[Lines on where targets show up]
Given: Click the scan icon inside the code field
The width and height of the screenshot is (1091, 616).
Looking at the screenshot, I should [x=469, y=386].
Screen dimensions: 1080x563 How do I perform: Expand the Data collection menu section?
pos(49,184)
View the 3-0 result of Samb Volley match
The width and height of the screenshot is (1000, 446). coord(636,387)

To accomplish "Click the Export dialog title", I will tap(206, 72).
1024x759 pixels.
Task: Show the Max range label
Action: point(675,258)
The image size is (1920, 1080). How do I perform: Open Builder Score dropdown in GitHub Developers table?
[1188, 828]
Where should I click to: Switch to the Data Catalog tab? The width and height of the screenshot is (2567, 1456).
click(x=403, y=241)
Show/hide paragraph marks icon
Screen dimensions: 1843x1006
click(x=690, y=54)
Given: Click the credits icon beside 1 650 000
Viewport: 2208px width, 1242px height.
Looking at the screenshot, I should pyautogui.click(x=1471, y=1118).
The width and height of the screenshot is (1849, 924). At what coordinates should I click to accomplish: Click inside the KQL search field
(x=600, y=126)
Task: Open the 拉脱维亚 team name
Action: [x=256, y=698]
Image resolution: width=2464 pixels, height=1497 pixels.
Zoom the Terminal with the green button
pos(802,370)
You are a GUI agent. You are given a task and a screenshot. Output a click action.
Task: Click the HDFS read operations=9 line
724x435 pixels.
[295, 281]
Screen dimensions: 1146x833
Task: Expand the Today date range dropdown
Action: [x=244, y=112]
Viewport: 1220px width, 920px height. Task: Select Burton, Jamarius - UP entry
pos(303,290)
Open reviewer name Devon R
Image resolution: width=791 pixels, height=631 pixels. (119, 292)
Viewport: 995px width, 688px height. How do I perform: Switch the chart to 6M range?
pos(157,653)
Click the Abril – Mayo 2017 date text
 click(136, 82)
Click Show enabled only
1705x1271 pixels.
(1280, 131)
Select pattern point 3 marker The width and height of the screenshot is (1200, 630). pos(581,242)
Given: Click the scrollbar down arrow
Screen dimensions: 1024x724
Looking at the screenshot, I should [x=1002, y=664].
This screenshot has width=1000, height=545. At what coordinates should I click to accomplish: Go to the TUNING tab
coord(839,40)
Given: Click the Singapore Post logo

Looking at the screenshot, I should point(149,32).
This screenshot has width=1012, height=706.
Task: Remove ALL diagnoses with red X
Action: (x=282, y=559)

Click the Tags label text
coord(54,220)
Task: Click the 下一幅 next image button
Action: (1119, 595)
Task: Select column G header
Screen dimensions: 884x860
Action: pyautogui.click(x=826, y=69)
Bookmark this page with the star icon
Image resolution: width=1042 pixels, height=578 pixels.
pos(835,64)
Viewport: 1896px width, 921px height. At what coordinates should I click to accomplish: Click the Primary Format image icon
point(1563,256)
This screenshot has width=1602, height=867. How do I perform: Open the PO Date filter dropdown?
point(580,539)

> _REQUEST_: Lay out the lines from the line with "Viewport: 1896px width, 921px" through the end of the lines as a two-column CSV with columns line_text and answer. Give one row for each answer along with the text it answers, put each value in one quoted field, and turn line breaks into spaces.

> _REPLY_:
line_text,answer
"Viewport: 1896px width, 921px height. At what coordinates should I click to accomplish: Click the Primary Format image icon","point(1563,256)"
"This screenshot has width=1602, height=867. How do I perform: Open the PO Date filter dropdown?","point(580,539)"